## WHAT YOU ARE ASKED TO DO
Rewrite the entries below with every "At what coordinates should I click to accomplish" replaced by "Which point should I click to accomplish" and everything else left unchanged, omitting the pictures.

— Start of DATA LINES —

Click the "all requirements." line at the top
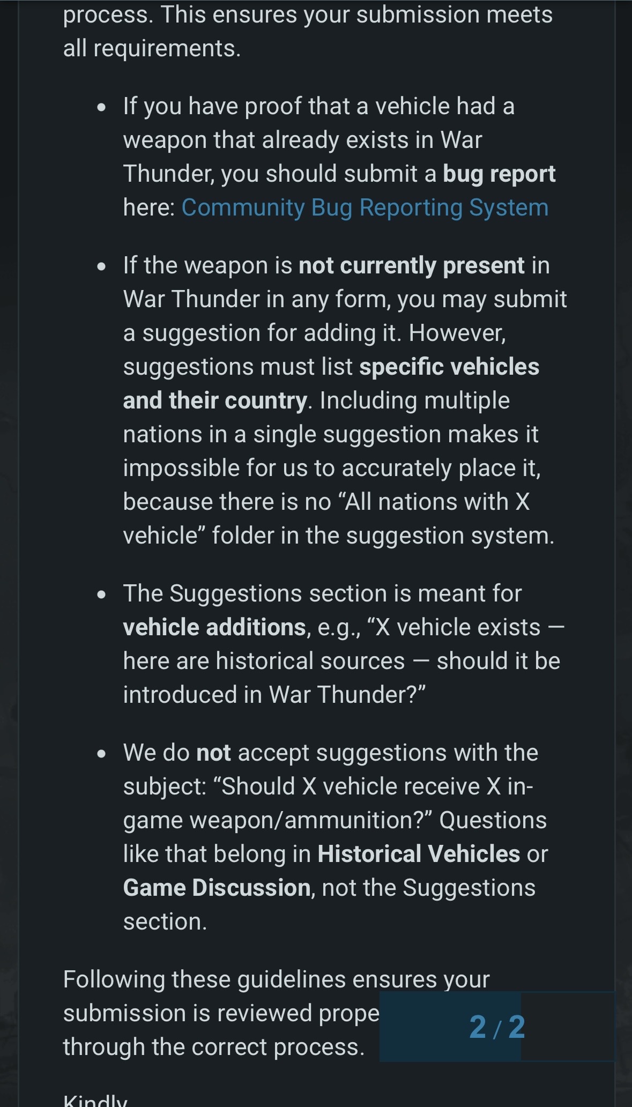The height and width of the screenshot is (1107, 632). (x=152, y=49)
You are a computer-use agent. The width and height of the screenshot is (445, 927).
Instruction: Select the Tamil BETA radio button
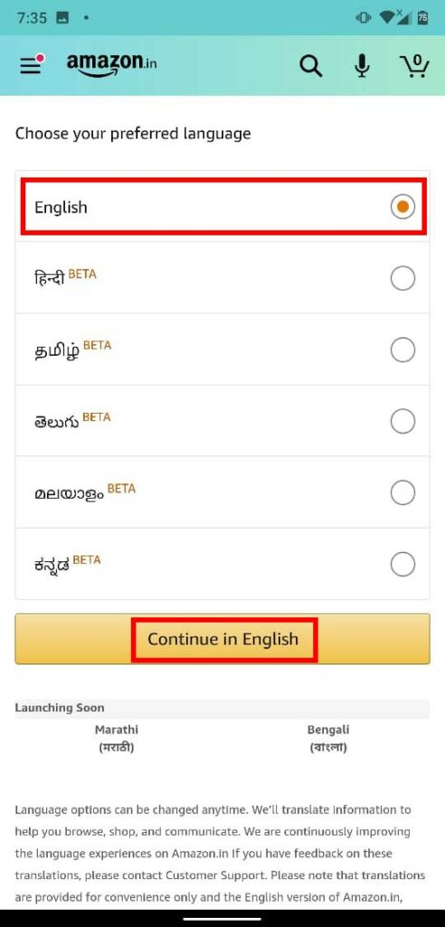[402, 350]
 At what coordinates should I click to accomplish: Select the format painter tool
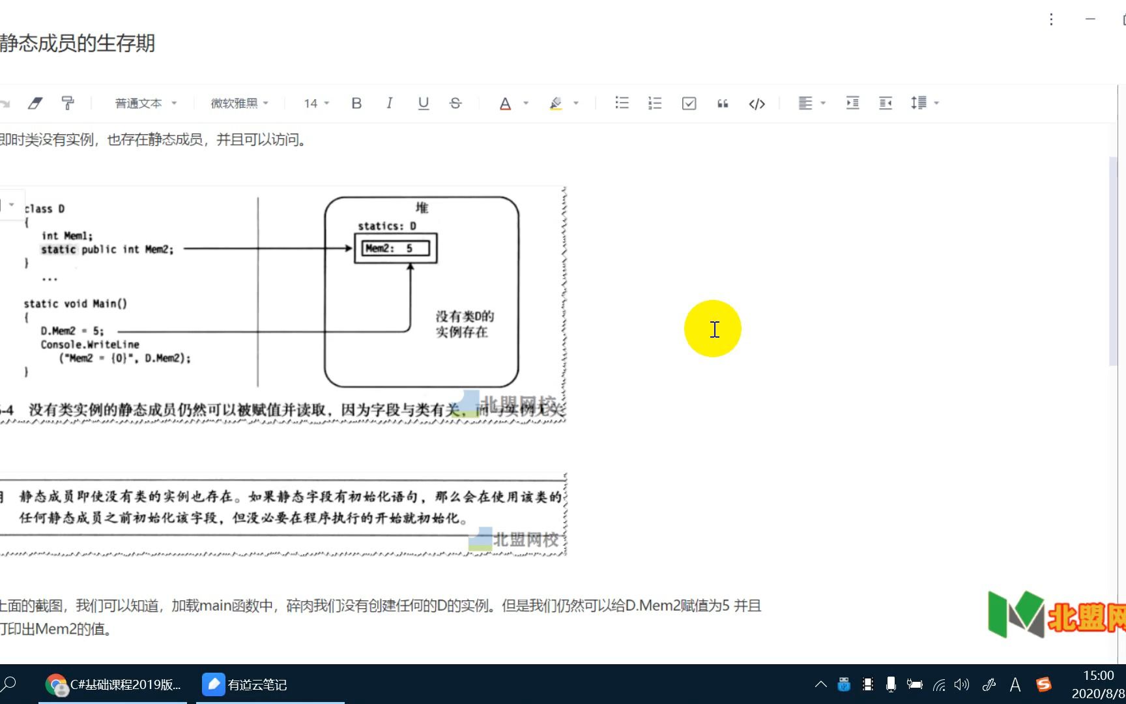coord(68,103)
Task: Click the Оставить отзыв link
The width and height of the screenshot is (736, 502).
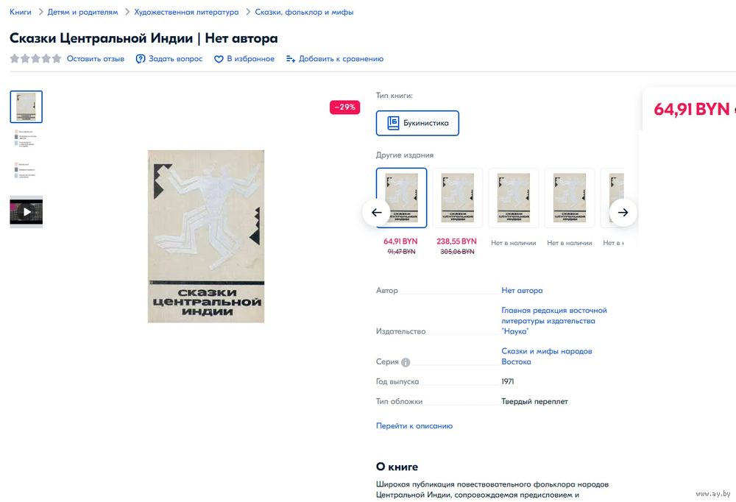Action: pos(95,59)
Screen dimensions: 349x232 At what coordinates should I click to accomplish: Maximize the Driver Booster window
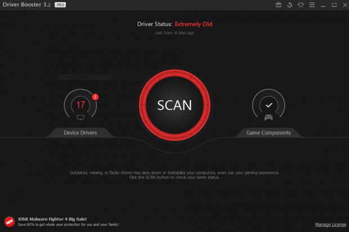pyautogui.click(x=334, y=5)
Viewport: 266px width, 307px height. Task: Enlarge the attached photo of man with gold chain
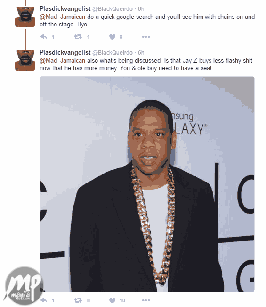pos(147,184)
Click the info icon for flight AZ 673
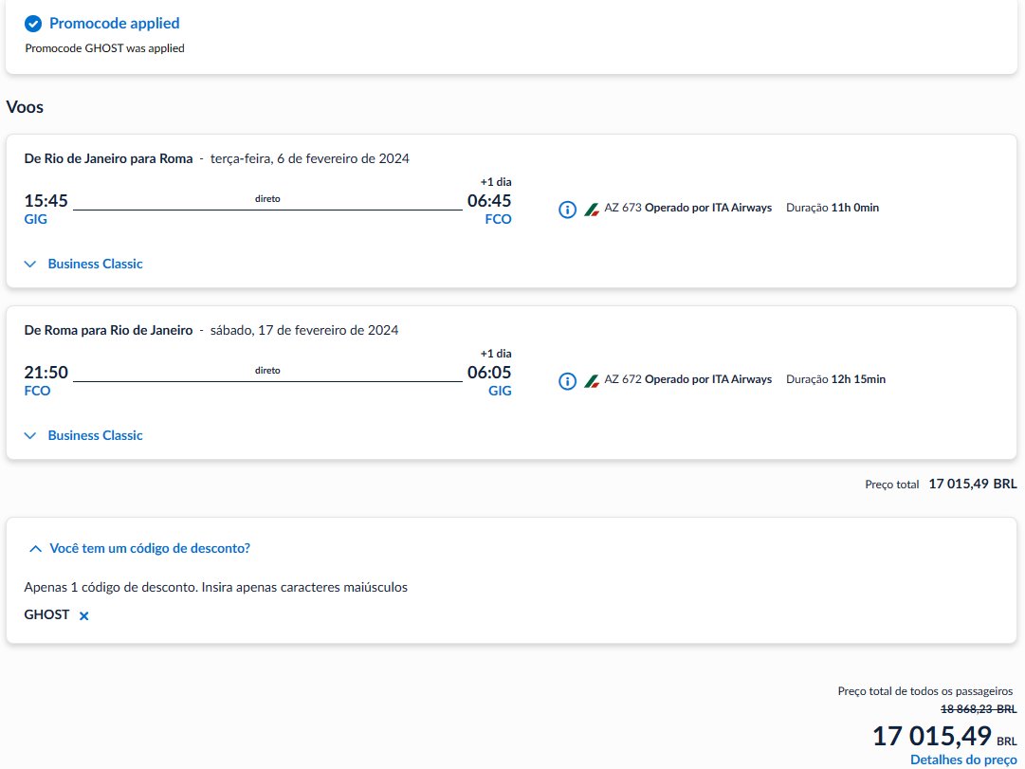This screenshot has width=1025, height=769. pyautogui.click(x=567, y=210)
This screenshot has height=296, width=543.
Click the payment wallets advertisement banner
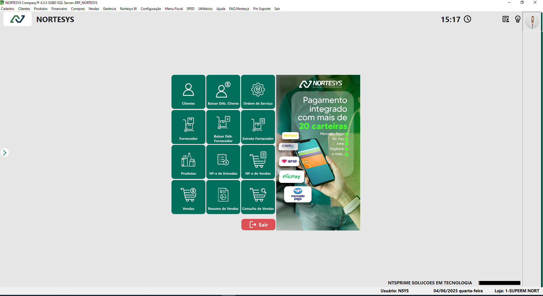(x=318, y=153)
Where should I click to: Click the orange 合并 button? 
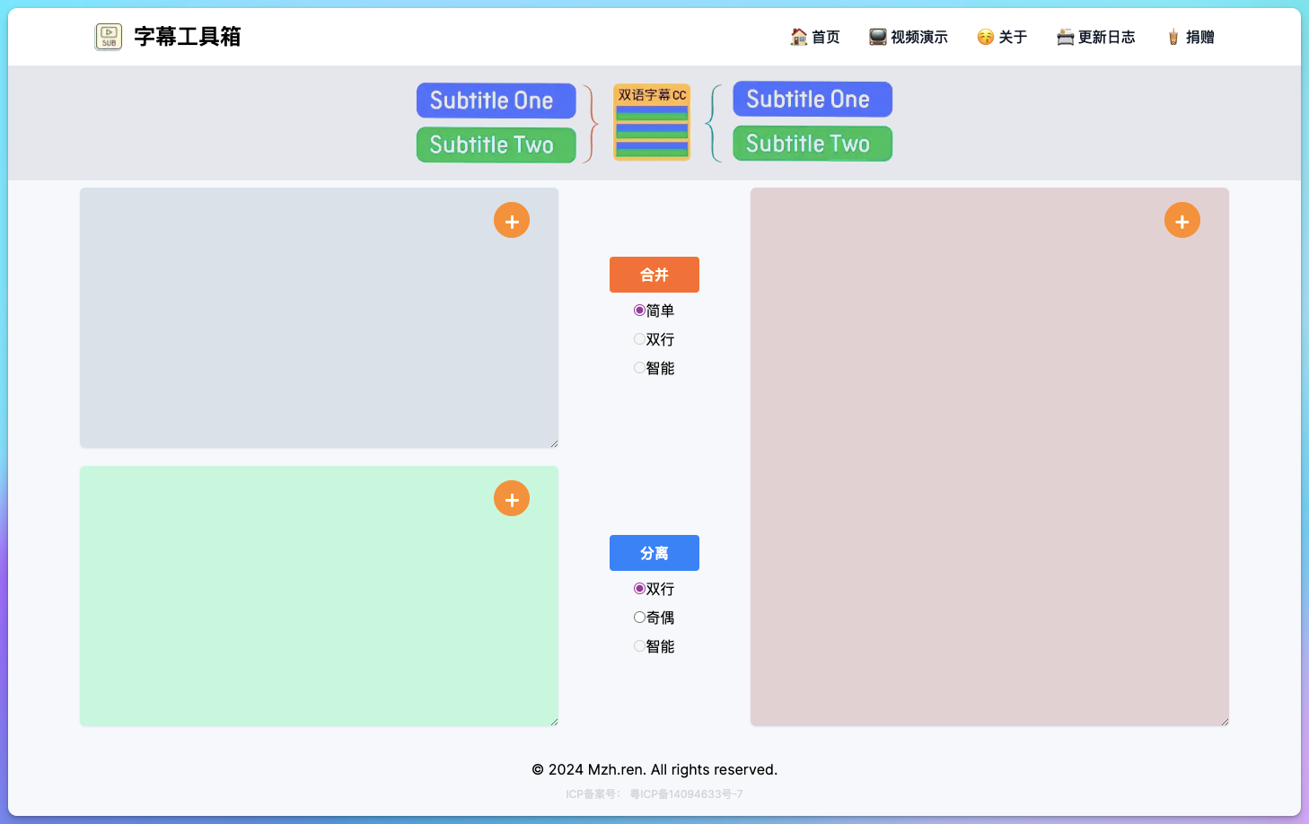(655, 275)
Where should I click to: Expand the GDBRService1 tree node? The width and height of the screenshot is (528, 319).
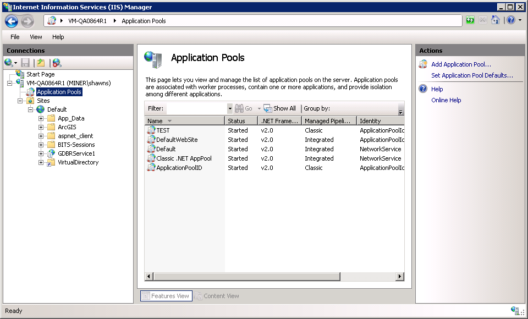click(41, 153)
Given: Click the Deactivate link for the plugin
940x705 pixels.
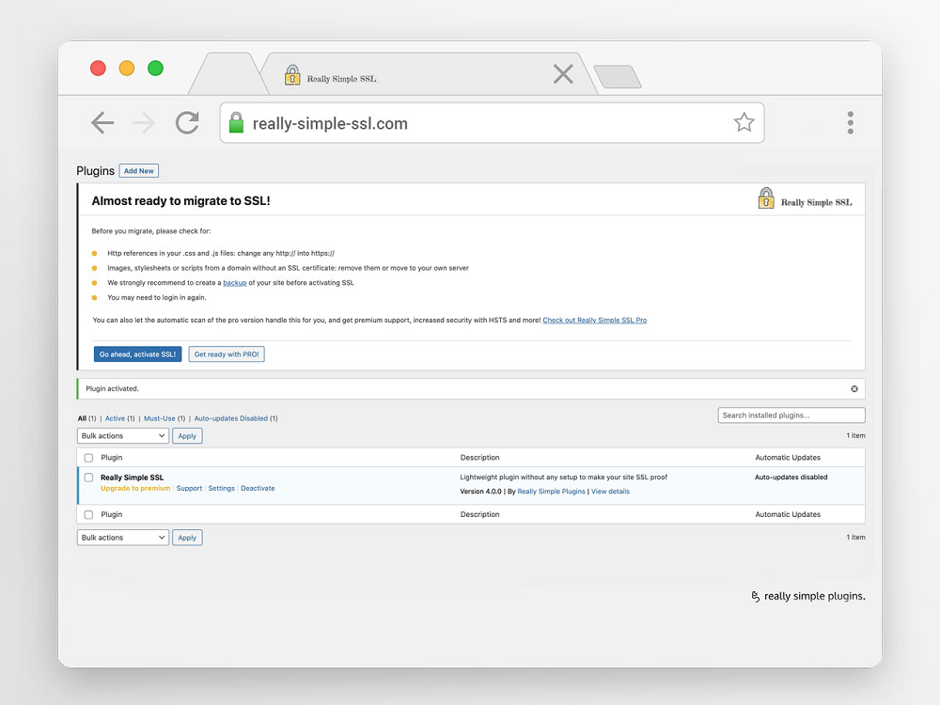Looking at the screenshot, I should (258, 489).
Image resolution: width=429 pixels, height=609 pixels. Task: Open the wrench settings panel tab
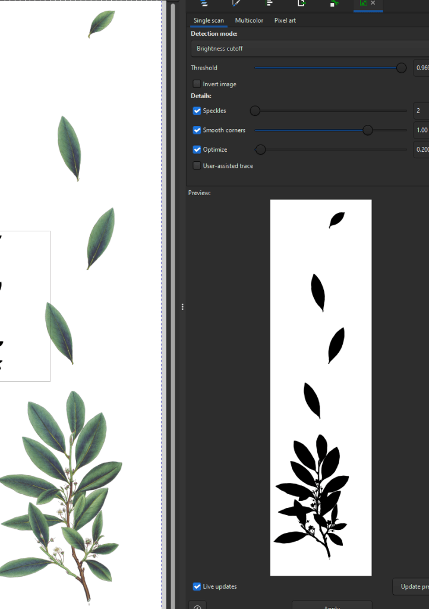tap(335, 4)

— End of DATA LINES —

## FINAL RESULT
Click the "all requirements." line at the top
The height and width of the screenshot is (1107, 632). (x=152, y=49)
You are a computer-use agent. The width and height of the screenshot is (445, 927).
Instruction: Select the Tamil BETA radio button
[402, 350]
 Which point should I click to accomplish: Select the format painter tool
coord(68,103)
Task: Click the Оставить отзыв link
The width and height of the screenshot is (736, 502).
Action: pos(95,59)
Screen dimensions: 349x232 Which point should I click to accomplish: Maximize the Driver Booster window
pyautogui.click(x=334, y=5)
Viewport: 266px width, 307px height. Task: Enlarge the attached photo of man with gold chain
pos(147,184)
Click the info icon for flight AZ 673
This screenshot has width=1025, height=769. pyautogui.click(x=567, y=210)
This screenshot has height=296, width=543.
Click the payment wallets advertisement banner
(x=318, y=153)
Where should I click to: Click the orange 合并 button? 
(655, 275)
Where should I click to: Expand the GDBRService1 tree node? The width and height of the screenshot is (528, 319).
click(41, 153)
Given: Click the Deactivate link for the plugin
940x705 pixels.
Looking at the screenshot, I should (258, 489).
Image resolution: width=429 pixels, height=609 pixels. Task: Open the wrench settings panel tab
tap(335, 4)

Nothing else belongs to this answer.